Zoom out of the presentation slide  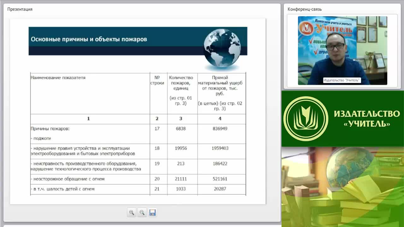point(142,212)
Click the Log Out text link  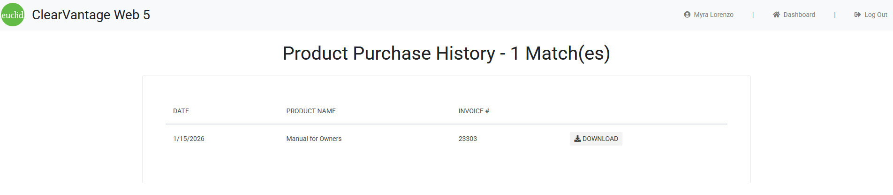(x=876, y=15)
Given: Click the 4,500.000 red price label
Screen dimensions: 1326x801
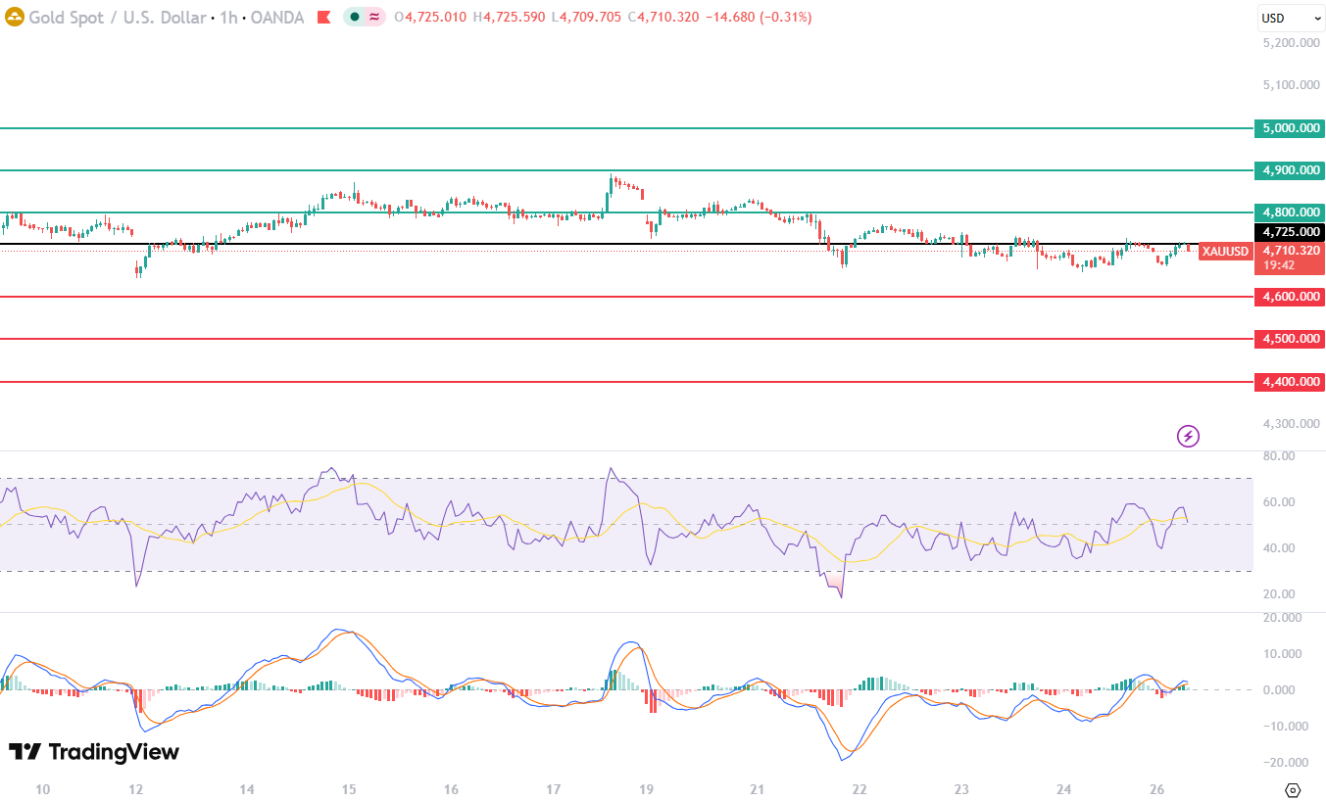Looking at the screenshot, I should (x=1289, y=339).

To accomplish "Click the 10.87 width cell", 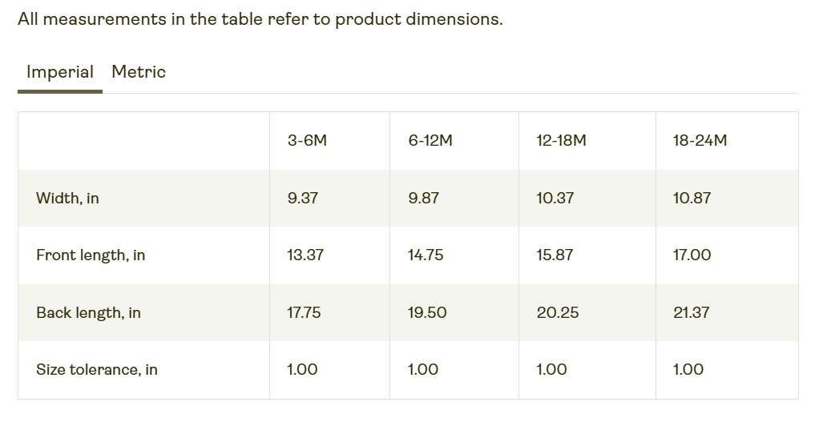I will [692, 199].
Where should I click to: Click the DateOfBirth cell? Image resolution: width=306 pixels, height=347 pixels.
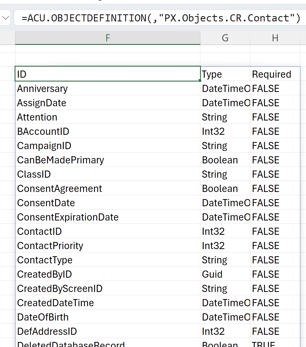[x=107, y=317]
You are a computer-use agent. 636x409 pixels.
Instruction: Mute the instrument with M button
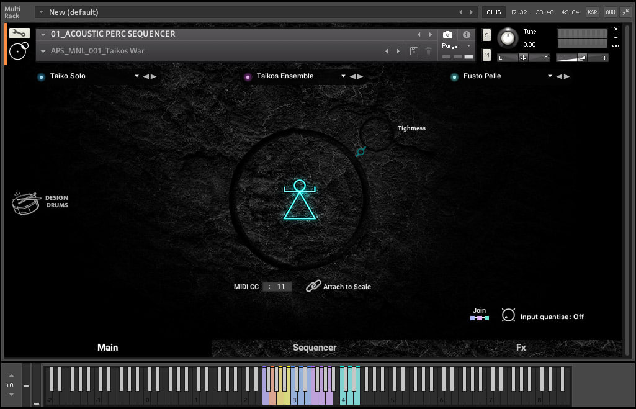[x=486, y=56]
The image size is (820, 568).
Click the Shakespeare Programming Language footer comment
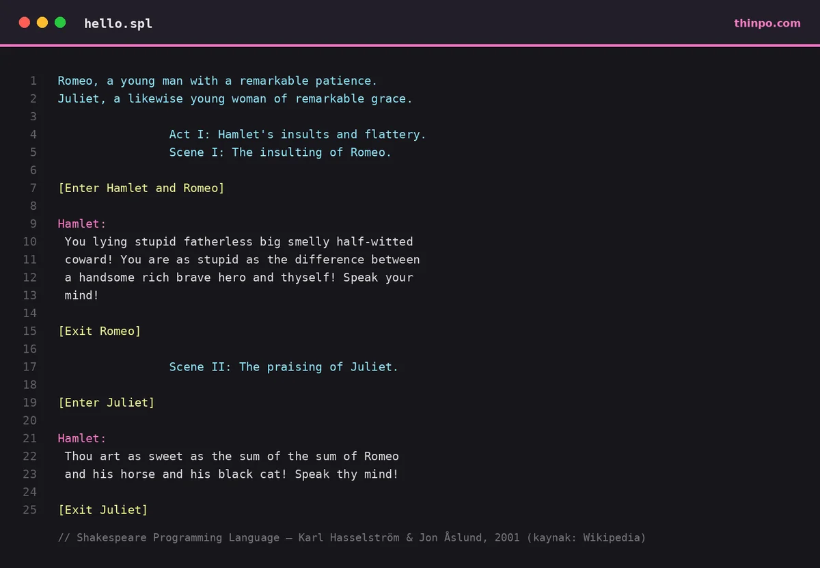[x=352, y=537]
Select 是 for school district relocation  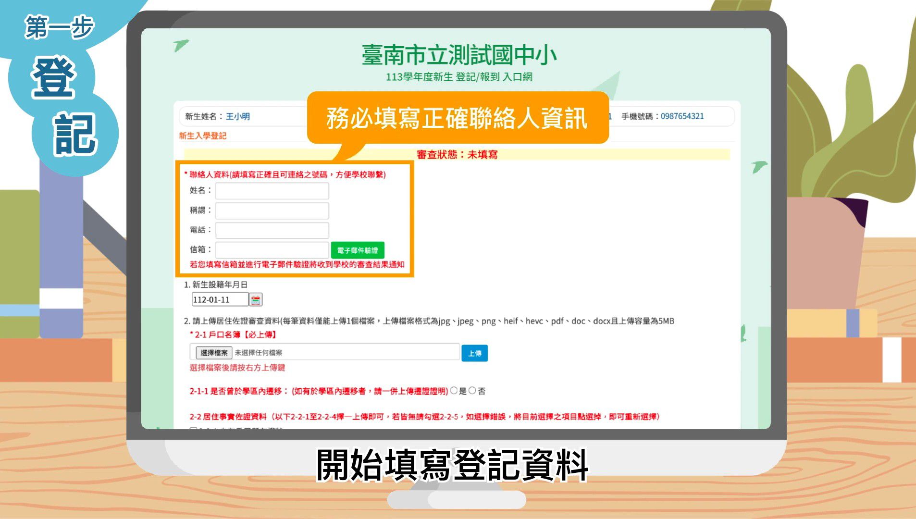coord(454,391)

● ● ● ● ●

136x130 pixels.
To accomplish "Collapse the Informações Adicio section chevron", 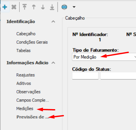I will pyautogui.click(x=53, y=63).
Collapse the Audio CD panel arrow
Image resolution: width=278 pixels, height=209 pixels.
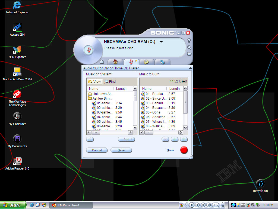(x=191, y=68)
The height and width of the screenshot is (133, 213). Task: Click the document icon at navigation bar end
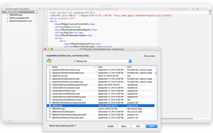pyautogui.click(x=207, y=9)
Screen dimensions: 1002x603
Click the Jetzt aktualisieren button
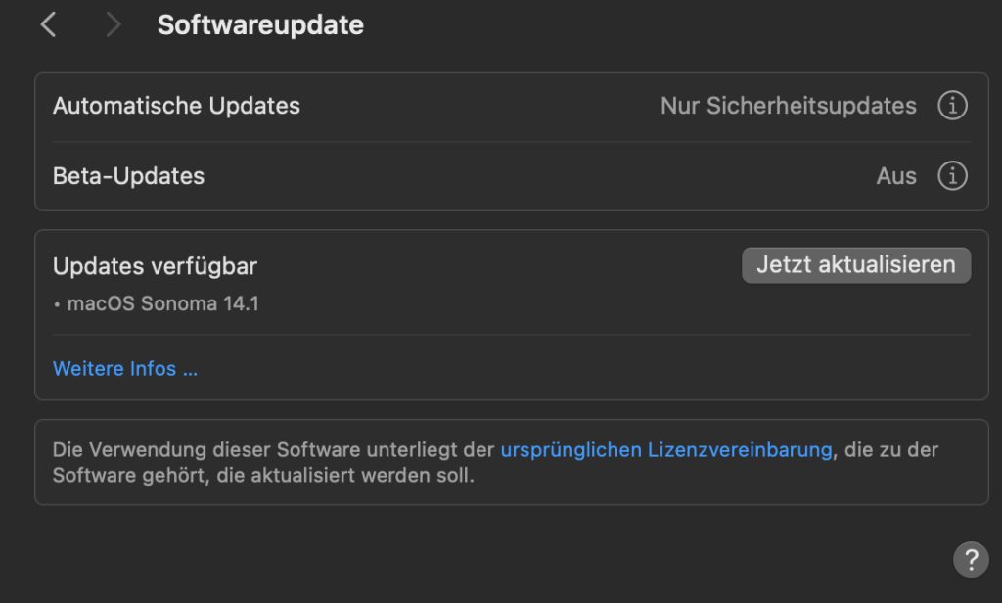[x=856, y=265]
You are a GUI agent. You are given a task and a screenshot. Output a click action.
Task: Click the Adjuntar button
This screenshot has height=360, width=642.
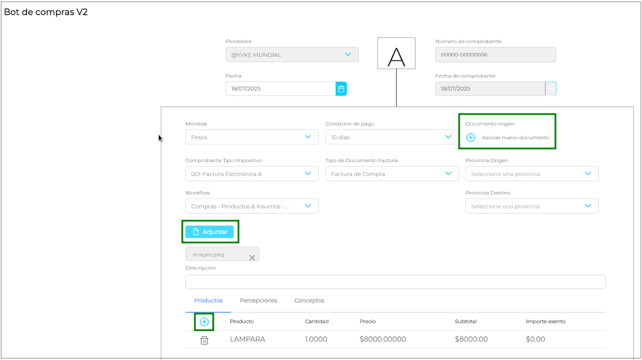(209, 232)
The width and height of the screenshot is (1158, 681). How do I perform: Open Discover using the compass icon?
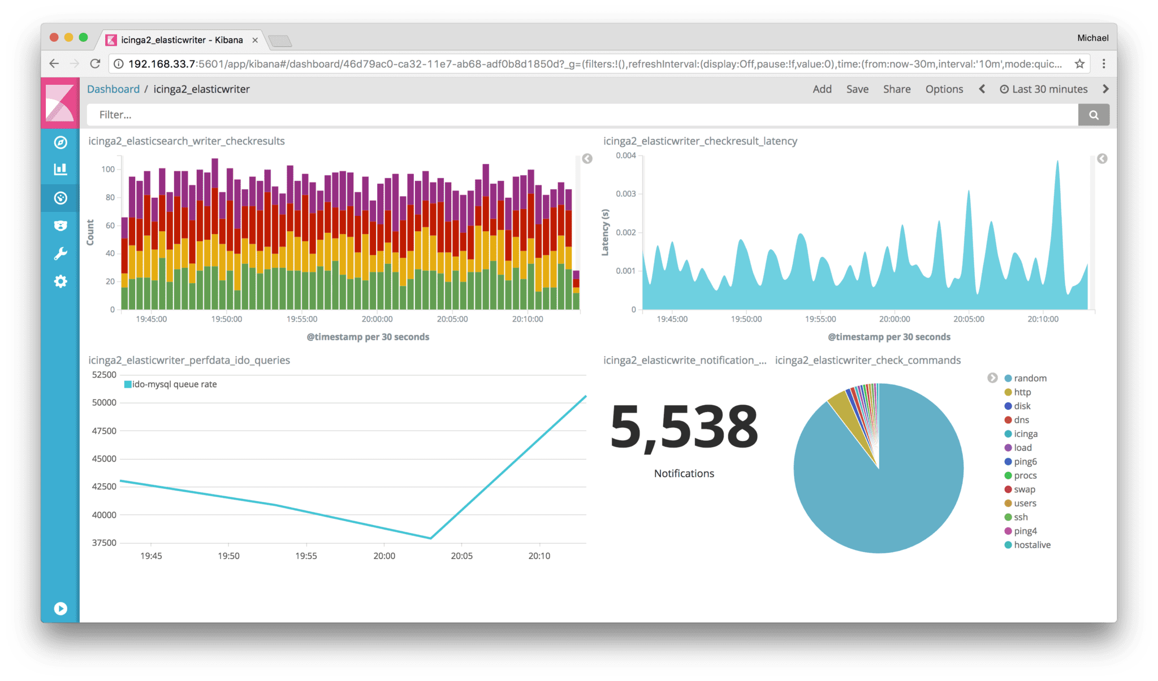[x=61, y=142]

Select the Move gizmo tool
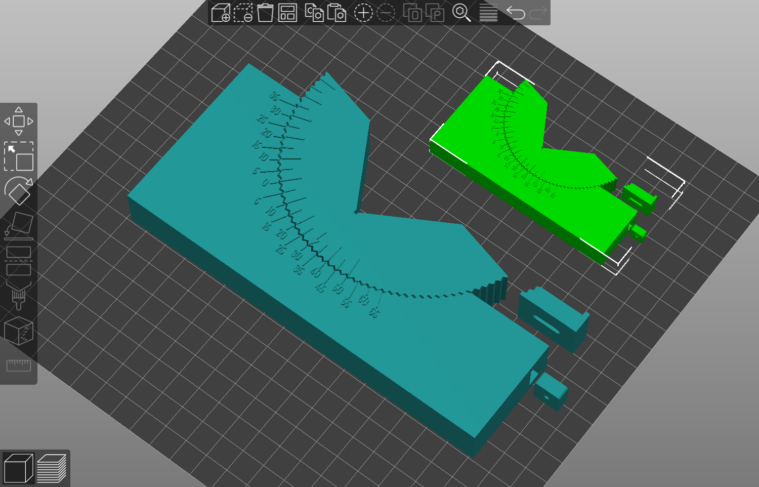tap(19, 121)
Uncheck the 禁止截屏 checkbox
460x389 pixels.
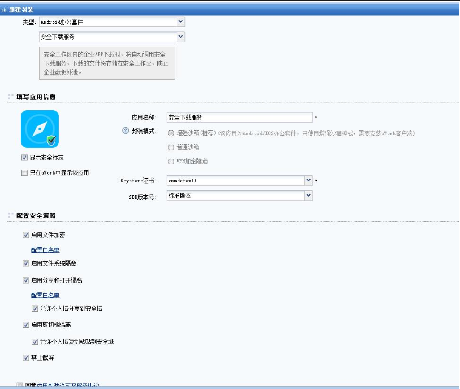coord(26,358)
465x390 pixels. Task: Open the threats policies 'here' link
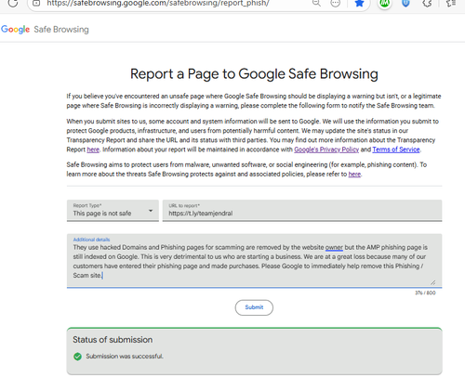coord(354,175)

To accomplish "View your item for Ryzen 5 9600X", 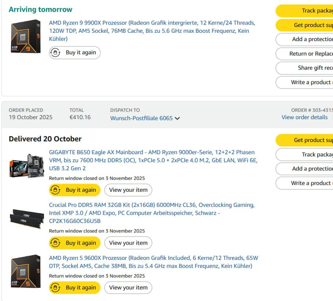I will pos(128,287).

● ● ● ● ●

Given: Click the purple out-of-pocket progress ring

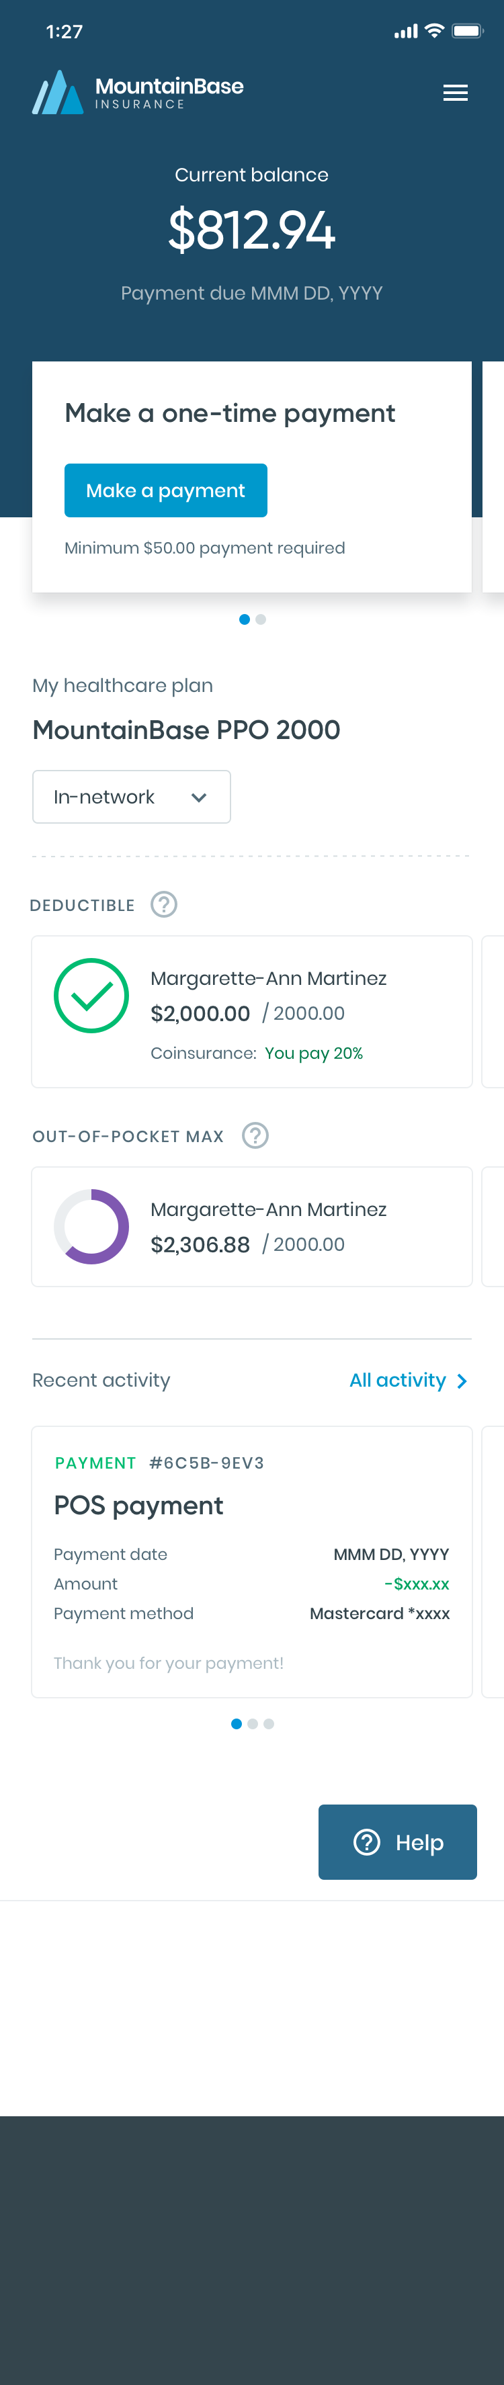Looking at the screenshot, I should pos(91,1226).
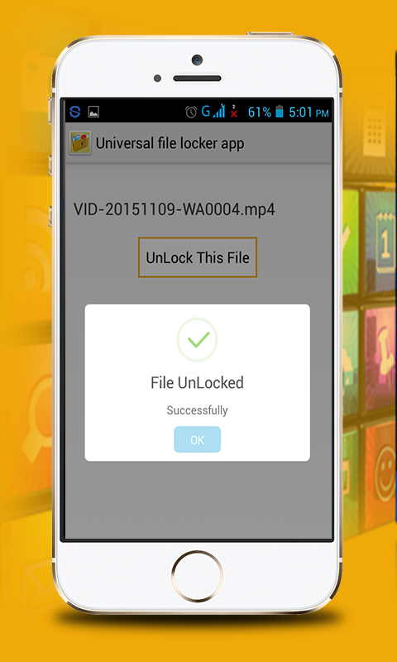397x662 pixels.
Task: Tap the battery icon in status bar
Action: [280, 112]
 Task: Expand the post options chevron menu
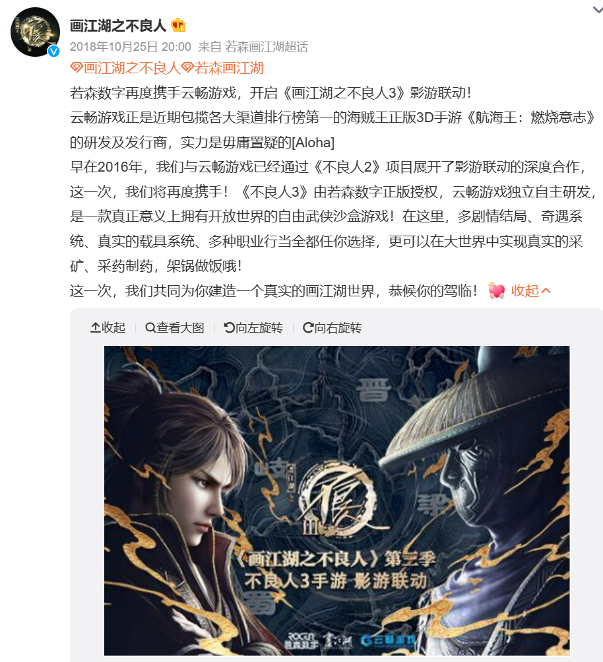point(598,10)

● ● ● ● ●

TASK TO CARRY OUT
Duplicate the part of the records above that opens with the line containing "Collapse the Audio CD panel arrow" and closes with the line containing "[x=856, y=265]", keeping every line unchanged and leaving out the pictures.

RESULT OF THE TASK
Collapse the Audio CD panel arrow
Image resolution: width=278 pixels, height=209 pixels.
(x=191, y=68)
The height and width of the screenshot is (133, 213). Task: Click the document icon at navigation bar end
pyautogui.click(x=207, y=9)
Screen dimensions: 1002x603
Click the Jetzt aktualisieren button
[x=856, y=265]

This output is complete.